3.7. Zinc Protects Vimentin from Cysteine-Mediated Dimerization

Since preincubation with zinc protects vimentin from modification by several electrophilic agents, we explored its effect on cysteine crosslinking. As shown in Figure 5B, diamide-induced disulfide oligomerization of vimentin was diminished by preincubation with ZnCl2 in a concentration-dependent manner. Moreover, crosslinking by DBB was markedly attenuated in the presence of zinc (Figure 5C). Importantly, this protective effect could be observed at low micromolar ZnCl2 concentrations that are similar to those of the protein present in the assay and in the range of the concentrations of zinc found in biological settings, e.g., in plasma [78]. Interestingly, the protective effect of zinc against cysteine modification and crosslinking affected not only soluble vimentin but also vimentin filaments preformed by addition of NaCl (Figure S10A,B).
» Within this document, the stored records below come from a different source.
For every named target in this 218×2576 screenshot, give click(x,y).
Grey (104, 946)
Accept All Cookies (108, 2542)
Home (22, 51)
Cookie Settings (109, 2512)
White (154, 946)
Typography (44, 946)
3.8. The Protective Effect of Zinc on Vimentin Is Selective

Next, we explored the protective effect of zinc on vimentin crosslinking by other agents. For this purpose, we first used bifunctional cysteine crosslinkers differing in the length of their spacer arms (Figure S11). Interestingly, the protective effect of zinc appeared to inversely correlate with the crosslinkage length, resulting in a 76% inhibition of oligomer formation by DBB (4.88 Å), 56% inhibition of crosslinking by tris(2-maleimidoethyl)amine (TMEA, 10.3 Å), and no significant decrease in bismaleimidohexane-induced crosslinking (BMH, 13.0 Å) (Figure 6A).
These results could suggest that interaction with zinc selectively protects a region of vimentin where cysteine residues from different tetramers or subunits are located at a relatively shorter distance, i.e., <6 Å, than that measured in the “nearby-CYS” model. Of note, although TMEA is a three arm crosslinker, only vimentin dimers were observed. These results can be interpreted in several ways. First, as detailed above, the side chains of cysteine residues in the vimentin coiled-coil dimer would be oriented outwards. Therefore, crosslinking should involve monomers belonging to different dimers or tetramers. In this scenario, the possibility exists that zinc interaction in the proximity of Cys328 sterically precludes DBB crosslinking. Alternatively, zinc interaction with vimentin at this or other sites could induce conformational changes or associations in which cysteine residues are no longer at distances or orientations amenable to crosslinking with DBB or TMEA, while remaining susceptible to BMH-induced crosslinking. Indeed, micromolar zinc induces the association of soluble vimentin into distinct oligomeric assemblies that differ from ULF in their narrower dimensions and in their compromised elongation upon addition of NaCl [45]. In contrast, when interacting with preformed vimentin filaments, zinc promotes thickening and bundling, which are dependent on the presence of the cysteine residue, without altering filament integrity [45]. Therefore, these observations indicate that zinc does indeed induce some rearrangement of vimentin structures, at least in part by interacting with Cys328. Nevertheless, the fact that the protective effects of zinc occur both in soluble and filamentous vimentin (Figure S10A,B) suggests that they are not simply due to a tighter packing of the subunits. Moreover, both zinc-induced vimentin oligomerization [45] and protection from cysteine modification are reversible upon the addition of zinc chelators (Figure S10C), which indicates that the rearrangements do not imply a denaturation of the protein.
As stated above, the products of the crosslinking of vimentin through amino groups have been exhaustively studied, both in soluble vimentin and in filaments. This has led to the definition of the modes of assembly of vimentin tetramers and their position in filaments, schematized in Figure 1A [22,64,65]. In order to get further insight into the specificity of zinc protection, its effect on amine-crosslinking was explored. As previously reported, crosslinking with the bifunctional amine crosslinker disuccinimidyl tartrate (DST, spacer arm, 6.4 Å) induced the appearance of multiple vimentin oligomeric species (Figure 6B, left panel). Interestingly, preincubation with ZnCl2 did not diminish DST-induced vimentin crosslinking significantly or alter the pattern of oligomeric bands detected, either in the absence or presence of NaCl (Figure 6B, middle panel), suggesting that the protective effect of zinc is selective for thiol crosslinkers of a given length.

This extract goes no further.